### Work request
In the data below, restate exactly the lines from the one with "Click the Conditional Access shield icon" to the final line, both included, but not the pictures.

Source data:
◆ ◆ ◆
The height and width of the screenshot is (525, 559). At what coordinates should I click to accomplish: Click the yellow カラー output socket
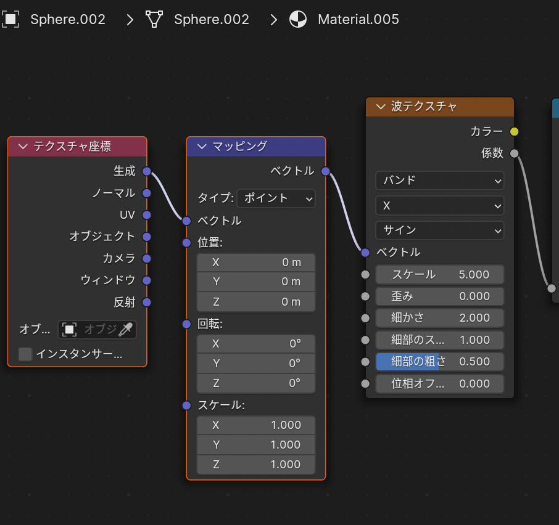click(515, 131)
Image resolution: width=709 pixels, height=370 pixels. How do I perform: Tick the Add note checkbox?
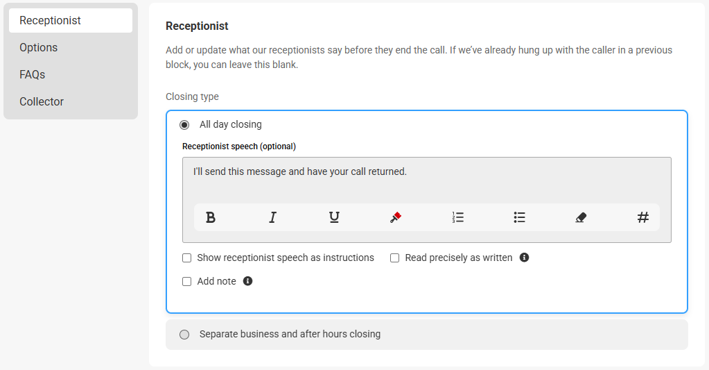click(186, 281)
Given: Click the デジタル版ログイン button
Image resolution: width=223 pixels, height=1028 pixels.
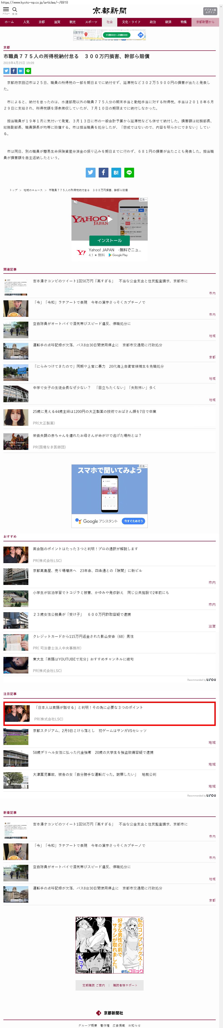Looking at the screenshot, I should click(210, 11).
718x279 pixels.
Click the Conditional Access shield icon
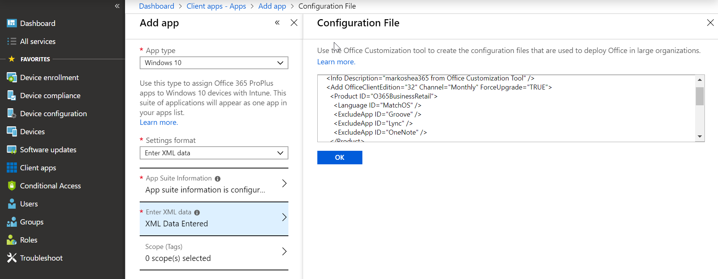pos(12,186)
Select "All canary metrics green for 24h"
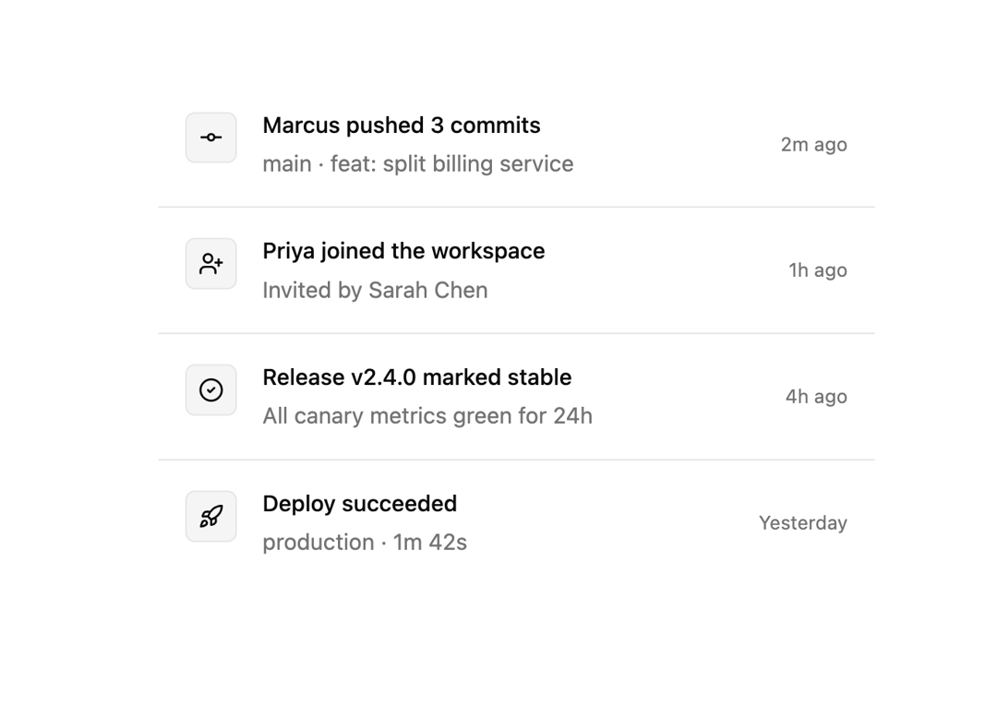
◆ ◆ ◆
### Solution to this exercise
Click the Conditional Access shield icon
pos(12,186)
Select "All canary metrics green for 24h"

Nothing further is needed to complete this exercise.